#### [LISTE DES TÂCHES]
(1) Dans le document, relevez dans l'ordre tous les lieux par lesquels la porte a été acheminée ou emmenée après le vol.
(2) Recopiez mot pour mot le passage du document qui s'ouvre sur les mots « Selon Franck Aubert, c’est » et se ferme sur « ancien ami, assure-t-il. ».
(3) D'après le document, à quelle date la porte a-t-elle été retrouvée ?

──────── DOCUMENT ────────

La version de Danis Gerizier, seul prévenu dans le box, est à peu près consensuelle. On lui a proposé de participer à l’opération “un mois avant les faits” et, après avoir hésité, il a “dit oui”. “On est venu me chercher, le 25 janvier au soir, tout était prêt.” En revanche, Kevin Gadouche et Franck Aubert, debout côte à côte à la barre, ne sont d’accord sur quasiment rien. Amis “depuis très longtemps”, les deux hommes aux casiers judiciaires chargés ont “coupé les ponts” depuis les faits. Entre eux, la tension est forte.

“Il ment”

Selon Franck Aubert, c’est son coprévenu qui a eu l’idée du vol et c’est lui qui a “tout préparé”. Il reconnaît être allé voir le pochoir par curiosité à l’occasion d’une manifestation des “gilets jaunes” mais réfute tout “repérage”. Plus encore, il affirme qu’il ne voulait pas participer et “espérait que ça avorte”. Travaillant de “6 h 30 à 20 heures”, avec une “famille à s’occuper”, il ne voulait pas “faire de conneries”. S’il s’est résigné, c’est “par peur”, après s’être fait “tirer dessus” au “Colt 45” par son ancien ami, assure-t-il.

“Ce monsieur, il ment”, s’énerve Kévin Gadouche. Ils ont eu l’idée “ensemble” et c’est son coprévenu qui s’est chargé d’acheter et de préparer le camion, jure-t-il. “Vous avez de l’expérience : vous avez déjà entendu ça, quelqu’un qui menace quelqu’un d’autre pour aller voler quelque chose ?”, lance ce barbu aux cheveux longs retenus en chignon.

À son tour, il réfute un autre “repérage”, cette fois en novembre 2018, lors d’un trajet à Paris avec son ami Mehdi Meftah qui allait chercher une Ferrari. Son téléphone a borné près du Bataclan ? Il est juste passé en voiture, affirme-t-il. Mehdi Meftah fait lui aussi partie des prévenus et sera entendu au second jour du procès.

Un vol crapuleux sans avoir pensé au “symbole”

Infidélité, menaces, volonté de vengeance : les tensions entre les prévenus et leurs compagnes, tou·te·s placé·e·s sur écoute, ont mis les forces de l’ordre sur la piste du lieu où était cachée la porte. Acheminée en Isère, puis dans le Var, elle a ensuite été emmenée à Tortoreto puis dans une ferme de Sant’Omero en Italie, où elle a été retrouvée le 10 juin 2020. Aucune tentative de revente n’avait eu lieu et personne n’avait touché d’argent.

──────── CONTENU DES DONNÉES ────────

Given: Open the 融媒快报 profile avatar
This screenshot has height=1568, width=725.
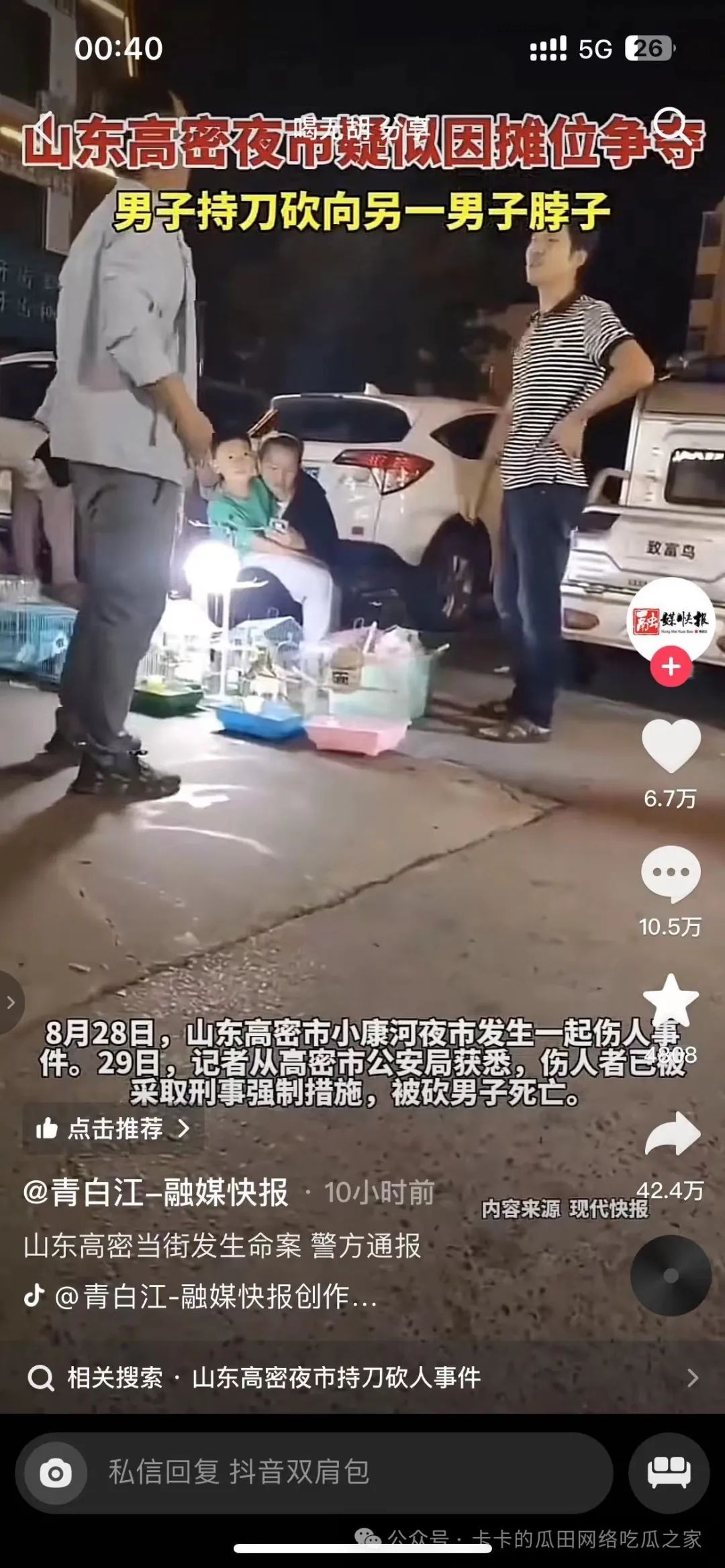Looking at the screenshot, I should click(x=671, y=620).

────────

#### [CORRIGÉ]
(1) L'Isère, le Var, Tortoreto, une ferme de Sant'Omero en Italie.

(2)
Selon Franck Aubert, c’est son coprévenu qui a eu l’idée du vol et c’est lui qui a “tout préparé”. Il reconnaît être allé voir le pochoir par curiosité à l’occasion d’une manifestation des “gilets jaunes” mais réfute tout “repérage”. Plus encore, il affirme qu’il ne voulait pas participer et “espérait que ça avorte”. Travaillant de “6 h 30 à 20 heures”, avec une “famille à s’occuper”, il ne voulait pas “faire de conneries”. S’il s’est résigné, c’est “par peur”, après s’être fait “tirer dessus” au “Colt 45” par son ancien ami, assure-t-il.

(3) Le 10 juin 2020.